Vielen Dank, Herr Präsident! – Meine Damen und Herren! Das Kapazitätsrecht ist wie eines der Themen, das wir vorhin schon hatten, üblicherweise bekannt als ein ziemliches Spezialistenthema – ich gebe es zu. Das hat seine Gründe. Das Kapazitätsrecht wurde vor mittlerweile 40 Jahren als Reaktion auf etwas geschaffen, was damals erstmals zu einem Problem wurde, nämlich dass keine Balance mehr zwischen der Anzahl der vorhandenen Studienplätze und der Anzahl derer, die studieren wollten, zu finden war.

Entschuldigung, Frau Kollegin! – Meine Damen und Herren Kollegen! Rede ich Chinesisch oder was? Es ist hier wirklich laut, und ich bitte Sie, die Gespräche entweder draußen fortzuführen oder sich hinzusetzen und der Kollegin zu folgen! – Bitte, Frau Kollegin Schillhaneck!

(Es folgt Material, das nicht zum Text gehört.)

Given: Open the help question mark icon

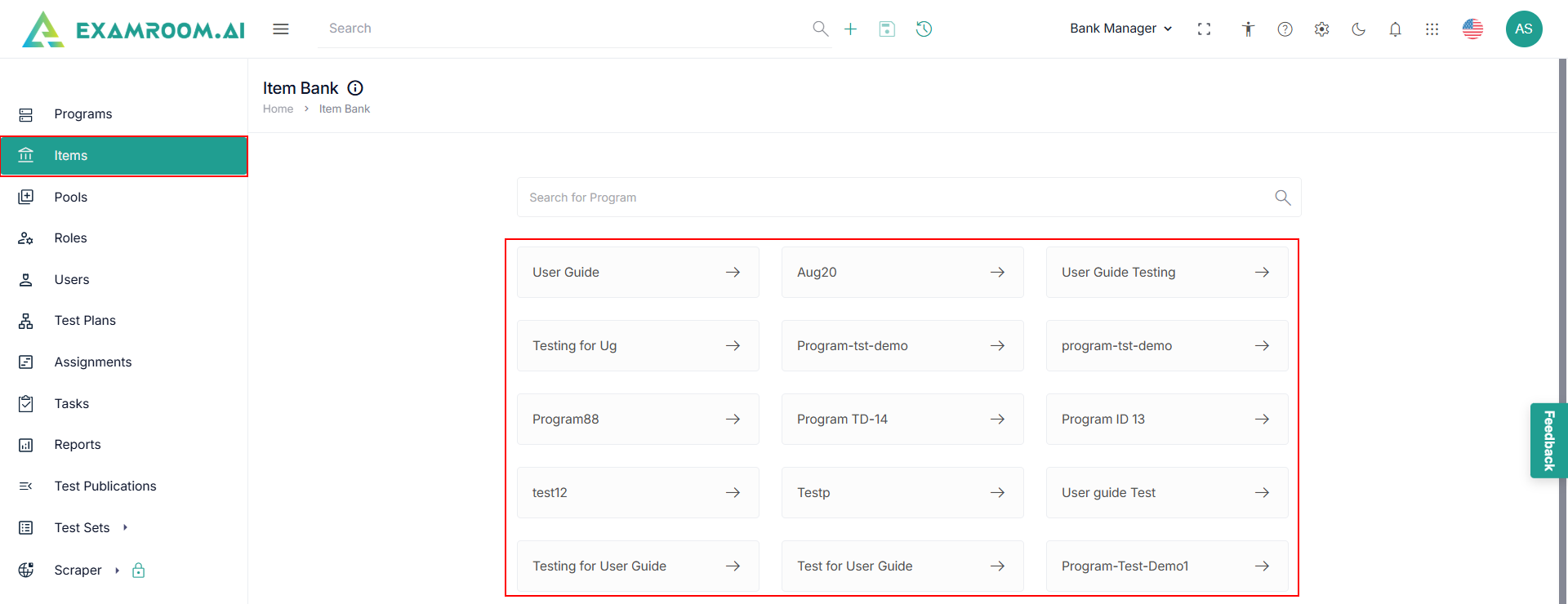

Vielen Dank! – Es war keine Balance mehr zu finden zwischen einerseits dem Angebot an vorhandenen Studienplätzen und andererseits der Nachfrage von Studierwilligen nach einem qualitativ hochwertigen, dem wissenschaftlichen Anspruch genügenden Studium. Daraufhin wurden in den einzelnen Bundesländern unterschiedliche Maßnahmen überlegt, und das Ganze landete beim Landes- und später beim Bundesverfassungsgericht. Die Folge war etwas, was jede und jeder von uns bis heute kennt: Das NC-Verfahren wurde eingeführt.

Wenn Sie sich überlegen, wie sich die Zahl von Studierenden in den letzten 40 Jahren entwickelt hat, dann können Sie sich vorstellen, vor welcher Aufgabe wir heute

stehen, wenn das damals schon ein Problem war und wir heute sagen, dass das Kapazitätsrecht modernisiert werden muss. Aber es ist Zeit für diese Modernisierung, und die müssen Sie jetzt auch wirklich anpacken.

[Beifall bei den GRÜNEN und den PIRATEN – Vereinzelter Beifall bei der LINKEN]

Wir haben im Mai eine Anhörung zum Kapazitätsrecht im Wissenschaftsausschuss gehabt, wo es unter anderem auch darum ging, dass wir mittlerweile fast im Sechsmonatsturnus neue Kapazitätsverordnungen haben, denn das Ganze wird weitestgehend auf dem Verordnungsweg geregelt, ist also primär exekutives Handeln.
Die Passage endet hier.